Adapted from: "Alaskan Wildlife Week," published by Alaska Department of Fish and Game. 1983, 1984.


Brant Poetry

Objectives:
1. Students will be able to apply recently learned scientific knowledge in a creative way.

Procedure:
"A poem is a word picture." Discuss this concept with students. Then ask them to write a poem about Brant, feeding, migrating, or about its habitat. Students can write poems year-round in their journals. Or, you may want to put the poems written by the students in a display, compile them into a class book, or ask your local newspaper to publish the best ones in a future edition. You could also send the favorites to the listserve.

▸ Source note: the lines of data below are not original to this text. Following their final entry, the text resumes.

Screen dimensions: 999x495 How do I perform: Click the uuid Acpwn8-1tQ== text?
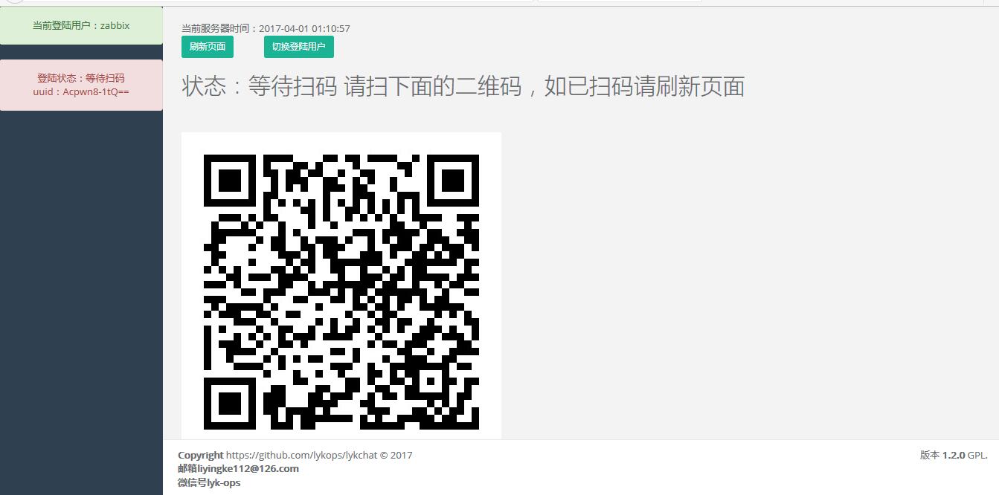coord(81,92)
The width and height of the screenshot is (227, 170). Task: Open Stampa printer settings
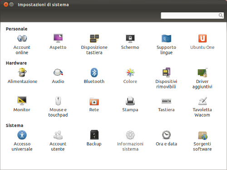coord(130,104)
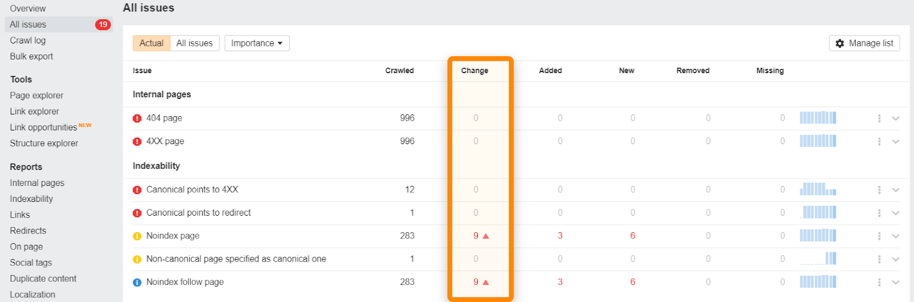Image resolution: width=914 pixels, height=302 pixels.
Task: Switch to Actual issues toggle
Action: coord(151,43)
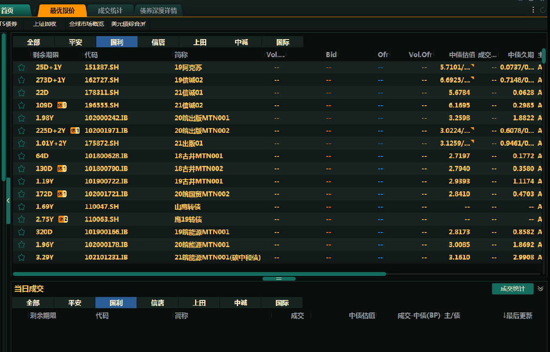Screen dimensions: 550x352
Task: Click the horizontal scrollbar under quotes table
Action: pos(199,274)
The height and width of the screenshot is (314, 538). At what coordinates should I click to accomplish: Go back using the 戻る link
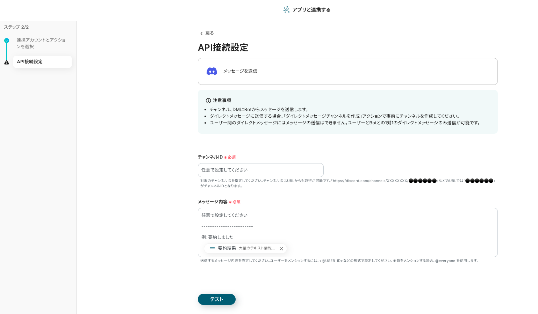pos(209,33)
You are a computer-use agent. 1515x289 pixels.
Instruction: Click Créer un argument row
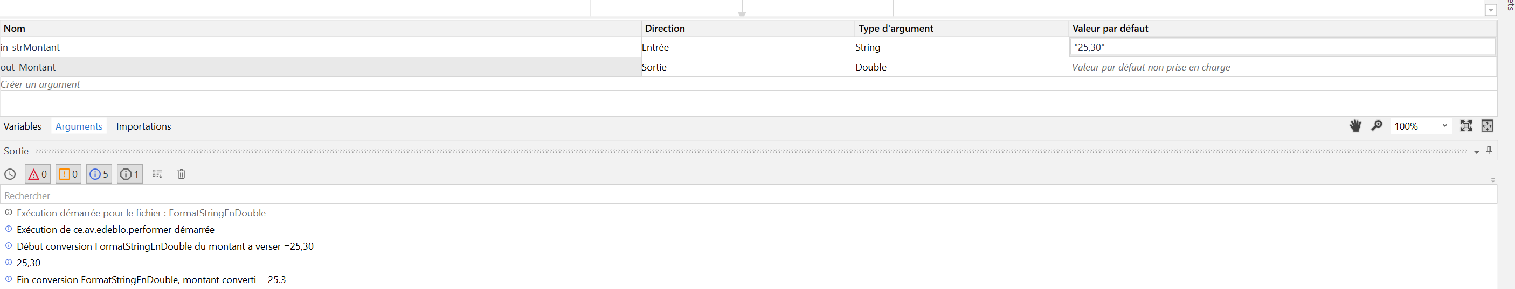pos(41,84)
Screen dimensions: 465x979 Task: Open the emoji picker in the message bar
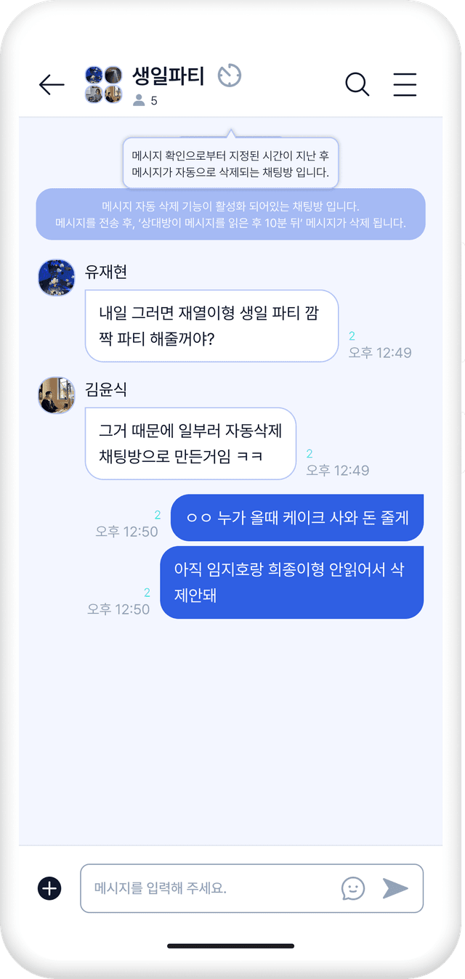pyautogui.click(x=353, y=888)
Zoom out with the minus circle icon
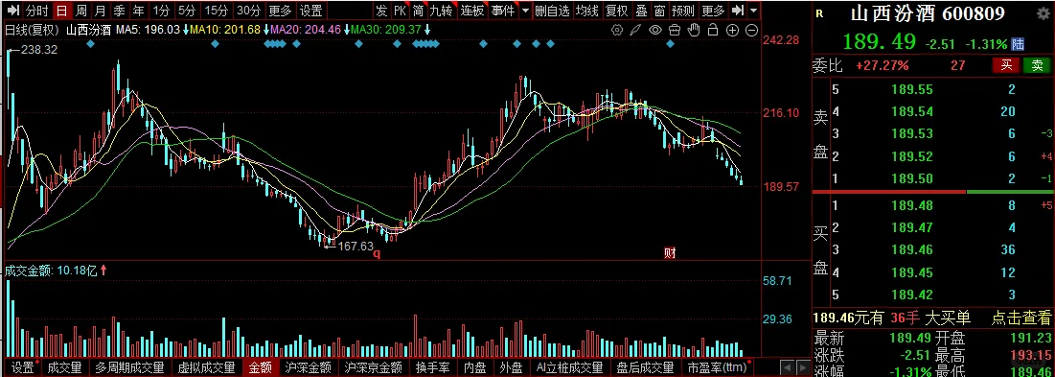This screenshot has width=1055, height=377. pos(751,30)
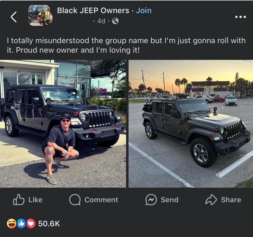
Task: Click the blue like reaction badge
Action: tap(21, 224)
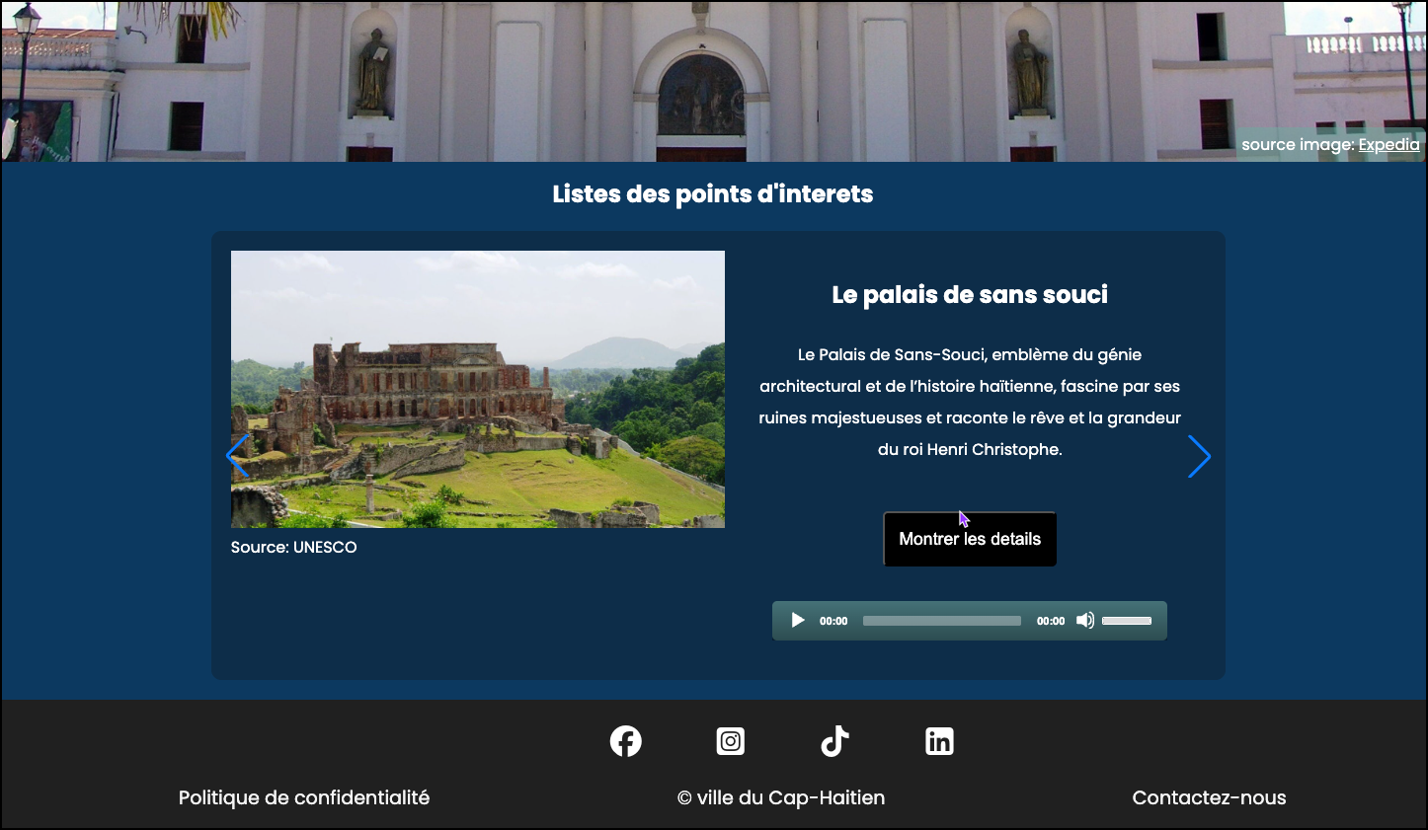Advance to next point of interest arrow
The width and height of the screenshot is (1428, 830).
coord(1199,456)
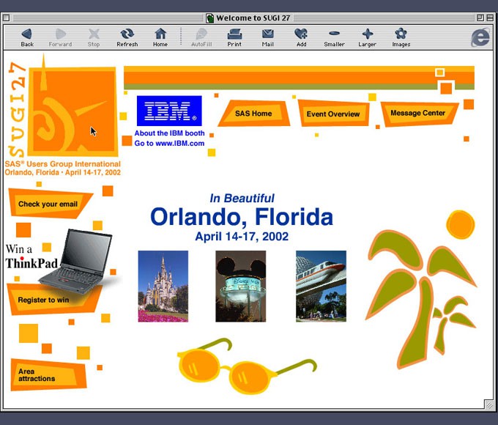Open the Mail toolbar icon
Viewport: 498px width, 425px height.
click(x=268, y=34)
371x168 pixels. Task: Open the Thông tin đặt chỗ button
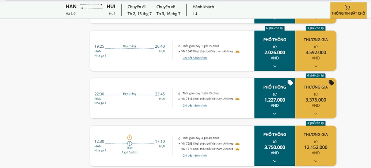tap(348, 11)
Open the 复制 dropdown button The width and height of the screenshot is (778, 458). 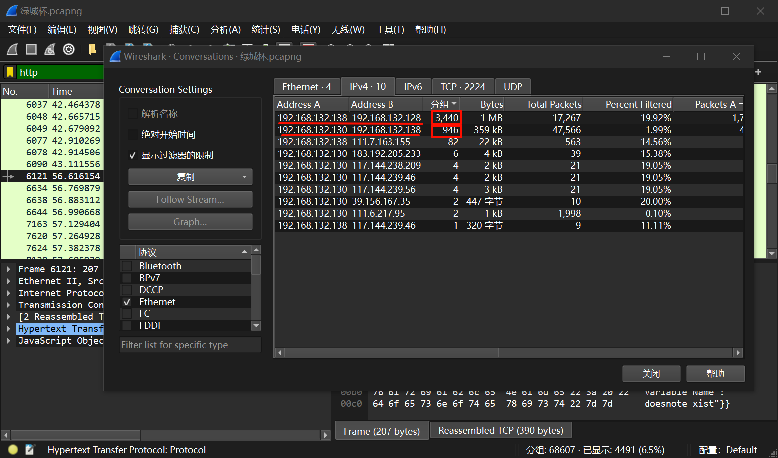(190, 177)
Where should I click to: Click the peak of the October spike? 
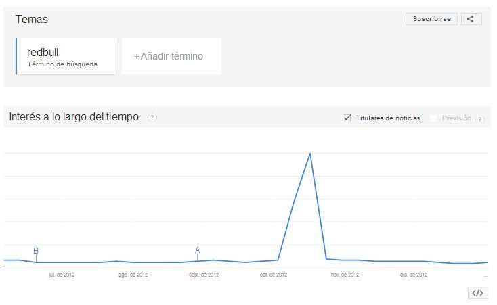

Haiku (pronounced Hi-koo):
This is an unrhymed Japanese verse consisting of 3 lines containing 5, 7, and 5 syllables, respectively:

Pacific Brant
What a spectacular flight
Migrating over seas

Cinquain (pronounced sin-kwane):
A five line poem. The first line consists of 1 word, the second 2 words, and so on until the 5th line which contains 5 words:

Geese
Brant
Creatures that migrate
From north to south
From cold seas to warm

Limerick:
This is a light, humorous poem consisting of 5 lines of verse. Lines 1, 2, and 5 consist of roughly 3 metrical feet, while lines 3 and 4 contain 2 metrical feet. (A metrical foot consists of 2 short, not accented syllables followed by 1 long, accented, syllable.) Lines 1, 2, and 5 rhyme with each other, and lines 3 and 4 rhyme together.

There once was a Brant,
which everyone thought, on the loose,
He flew north to south,
without ever a doubt,
That he definitely was not a moose!

Adapted from: Shorebirds of the Pacific Flyway. U.S.F.W.S., Homer, Alaska.